Extract each line from the entries below that has the string "computer" in it.

_Stored entries_
--- START ---

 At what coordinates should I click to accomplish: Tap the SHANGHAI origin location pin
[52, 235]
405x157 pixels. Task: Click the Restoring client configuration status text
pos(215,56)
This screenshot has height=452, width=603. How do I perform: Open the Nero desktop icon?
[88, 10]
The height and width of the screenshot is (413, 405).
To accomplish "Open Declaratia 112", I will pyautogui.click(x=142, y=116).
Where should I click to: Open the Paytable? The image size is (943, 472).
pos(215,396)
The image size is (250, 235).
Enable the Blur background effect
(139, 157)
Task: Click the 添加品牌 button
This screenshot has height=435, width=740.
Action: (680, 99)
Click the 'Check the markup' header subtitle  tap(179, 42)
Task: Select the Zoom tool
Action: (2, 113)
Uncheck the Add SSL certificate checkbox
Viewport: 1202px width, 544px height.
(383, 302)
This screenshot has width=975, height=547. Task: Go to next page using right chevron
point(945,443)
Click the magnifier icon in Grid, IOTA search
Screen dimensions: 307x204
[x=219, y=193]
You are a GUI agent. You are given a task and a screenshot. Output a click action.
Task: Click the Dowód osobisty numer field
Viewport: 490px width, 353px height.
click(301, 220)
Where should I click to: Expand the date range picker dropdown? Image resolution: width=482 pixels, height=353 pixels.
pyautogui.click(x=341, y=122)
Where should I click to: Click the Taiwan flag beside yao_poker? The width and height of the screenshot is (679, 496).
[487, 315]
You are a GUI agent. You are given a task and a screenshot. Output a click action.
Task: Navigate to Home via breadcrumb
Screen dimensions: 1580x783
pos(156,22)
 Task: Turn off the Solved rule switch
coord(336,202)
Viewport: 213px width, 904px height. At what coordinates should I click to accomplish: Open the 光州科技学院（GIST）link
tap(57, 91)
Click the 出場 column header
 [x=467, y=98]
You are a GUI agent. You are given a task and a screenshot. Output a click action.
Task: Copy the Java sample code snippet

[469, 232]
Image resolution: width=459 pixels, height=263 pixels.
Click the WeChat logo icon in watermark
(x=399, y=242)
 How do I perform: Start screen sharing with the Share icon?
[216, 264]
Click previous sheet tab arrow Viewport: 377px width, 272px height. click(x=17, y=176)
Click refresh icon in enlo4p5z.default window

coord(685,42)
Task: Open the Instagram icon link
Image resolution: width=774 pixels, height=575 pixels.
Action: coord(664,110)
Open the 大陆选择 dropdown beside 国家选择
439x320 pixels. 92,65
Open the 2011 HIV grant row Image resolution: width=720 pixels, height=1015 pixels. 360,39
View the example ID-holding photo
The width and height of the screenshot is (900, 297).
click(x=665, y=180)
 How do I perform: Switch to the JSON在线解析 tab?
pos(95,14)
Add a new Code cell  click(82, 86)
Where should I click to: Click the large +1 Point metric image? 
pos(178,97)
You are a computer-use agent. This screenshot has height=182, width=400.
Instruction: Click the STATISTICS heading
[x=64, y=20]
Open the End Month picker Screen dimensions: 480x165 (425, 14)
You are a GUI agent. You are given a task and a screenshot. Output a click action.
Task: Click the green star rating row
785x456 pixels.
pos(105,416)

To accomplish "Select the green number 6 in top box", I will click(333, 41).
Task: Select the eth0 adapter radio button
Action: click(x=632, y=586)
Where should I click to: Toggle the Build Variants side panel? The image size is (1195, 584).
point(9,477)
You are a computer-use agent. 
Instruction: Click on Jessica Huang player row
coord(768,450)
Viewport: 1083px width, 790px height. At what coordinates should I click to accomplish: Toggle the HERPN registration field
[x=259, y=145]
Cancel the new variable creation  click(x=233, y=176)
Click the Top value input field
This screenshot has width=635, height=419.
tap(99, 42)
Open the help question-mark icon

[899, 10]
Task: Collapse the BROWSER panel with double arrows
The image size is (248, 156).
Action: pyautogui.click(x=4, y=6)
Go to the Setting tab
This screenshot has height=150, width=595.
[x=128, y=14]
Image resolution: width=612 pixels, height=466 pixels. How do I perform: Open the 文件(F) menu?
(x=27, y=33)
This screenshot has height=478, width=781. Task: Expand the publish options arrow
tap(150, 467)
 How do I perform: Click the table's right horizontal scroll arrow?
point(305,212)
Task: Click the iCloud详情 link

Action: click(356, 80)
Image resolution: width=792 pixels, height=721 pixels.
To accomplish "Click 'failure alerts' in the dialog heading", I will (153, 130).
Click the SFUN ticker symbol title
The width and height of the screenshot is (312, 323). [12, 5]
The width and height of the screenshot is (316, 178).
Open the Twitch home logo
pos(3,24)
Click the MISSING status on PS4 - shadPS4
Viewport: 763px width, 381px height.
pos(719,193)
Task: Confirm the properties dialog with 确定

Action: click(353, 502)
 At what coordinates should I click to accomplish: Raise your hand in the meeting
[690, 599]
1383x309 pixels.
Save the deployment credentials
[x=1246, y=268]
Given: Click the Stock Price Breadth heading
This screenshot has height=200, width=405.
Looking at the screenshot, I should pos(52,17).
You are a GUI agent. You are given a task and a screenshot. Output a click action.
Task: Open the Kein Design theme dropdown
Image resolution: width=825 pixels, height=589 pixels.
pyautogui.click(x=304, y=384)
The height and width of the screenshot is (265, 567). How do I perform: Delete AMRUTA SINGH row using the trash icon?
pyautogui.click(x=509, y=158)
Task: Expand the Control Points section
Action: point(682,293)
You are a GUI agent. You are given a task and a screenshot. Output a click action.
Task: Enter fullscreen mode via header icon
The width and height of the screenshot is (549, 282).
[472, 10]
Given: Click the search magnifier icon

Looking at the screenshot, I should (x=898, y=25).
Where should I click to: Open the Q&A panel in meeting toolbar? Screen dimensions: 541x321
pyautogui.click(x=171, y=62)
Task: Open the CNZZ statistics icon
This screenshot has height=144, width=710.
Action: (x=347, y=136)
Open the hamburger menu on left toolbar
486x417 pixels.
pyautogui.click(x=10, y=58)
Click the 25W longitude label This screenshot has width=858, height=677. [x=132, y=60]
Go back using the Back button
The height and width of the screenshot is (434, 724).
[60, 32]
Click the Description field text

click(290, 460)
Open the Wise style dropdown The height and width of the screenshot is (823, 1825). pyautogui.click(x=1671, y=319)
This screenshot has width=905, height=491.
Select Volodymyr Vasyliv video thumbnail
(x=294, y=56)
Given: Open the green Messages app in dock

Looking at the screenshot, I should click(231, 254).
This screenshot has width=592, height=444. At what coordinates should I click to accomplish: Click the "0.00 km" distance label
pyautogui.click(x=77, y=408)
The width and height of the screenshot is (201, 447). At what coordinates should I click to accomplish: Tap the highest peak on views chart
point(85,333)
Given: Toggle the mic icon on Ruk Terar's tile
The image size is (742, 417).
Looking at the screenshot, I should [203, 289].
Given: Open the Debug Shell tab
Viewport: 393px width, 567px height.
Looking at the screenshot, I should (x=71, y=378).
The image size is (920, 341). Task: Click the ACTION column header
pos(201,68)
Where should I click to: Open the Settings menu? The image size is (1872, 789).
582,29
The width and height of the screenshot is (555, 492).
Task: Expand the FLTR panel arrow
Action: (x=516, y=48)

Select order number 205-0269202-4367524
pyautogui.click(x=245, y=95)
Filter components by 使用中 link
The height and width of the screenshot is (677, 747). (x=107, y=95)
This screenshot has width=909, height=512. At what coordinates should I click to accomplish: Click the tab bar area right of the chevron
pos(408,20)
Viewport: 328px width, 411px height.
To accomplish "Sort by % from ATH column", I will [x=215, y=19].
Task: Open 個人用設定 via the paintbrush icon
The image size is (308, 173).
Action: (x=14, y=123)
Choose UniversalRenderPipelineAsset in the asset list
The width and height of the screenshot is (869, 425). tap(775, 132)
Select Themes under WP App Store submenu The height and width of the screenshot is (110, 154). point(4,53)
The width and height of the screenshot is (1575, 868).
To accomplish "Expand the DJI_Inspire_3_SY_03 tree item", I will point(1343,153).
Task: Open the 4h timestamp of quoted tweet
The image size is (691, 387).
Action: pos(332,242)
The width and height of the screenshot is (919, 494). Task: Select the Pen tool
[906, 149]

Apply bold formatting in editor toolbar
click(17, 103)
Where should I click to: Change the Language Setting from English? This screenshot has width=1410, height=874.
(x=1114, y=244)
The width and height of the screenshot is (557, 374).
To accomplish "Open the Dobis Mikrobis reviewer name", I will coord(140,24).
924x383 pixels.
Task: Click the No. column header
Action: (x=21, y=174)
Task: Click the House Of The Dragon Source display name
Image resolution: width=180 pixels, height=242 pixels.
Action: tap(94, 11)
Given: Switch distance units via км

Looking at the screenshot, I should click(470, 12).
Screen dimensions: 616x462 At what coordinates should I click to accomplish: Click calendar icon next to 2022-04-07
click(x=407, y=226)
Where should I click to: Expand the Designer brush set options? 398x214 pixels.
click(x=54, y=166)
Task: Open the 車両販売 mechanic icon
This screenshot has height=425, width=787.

--- END ---

_Solved problem_
You are a computer-use agent. This screenshot has height=182, width=400.
You are a computer-use agent. 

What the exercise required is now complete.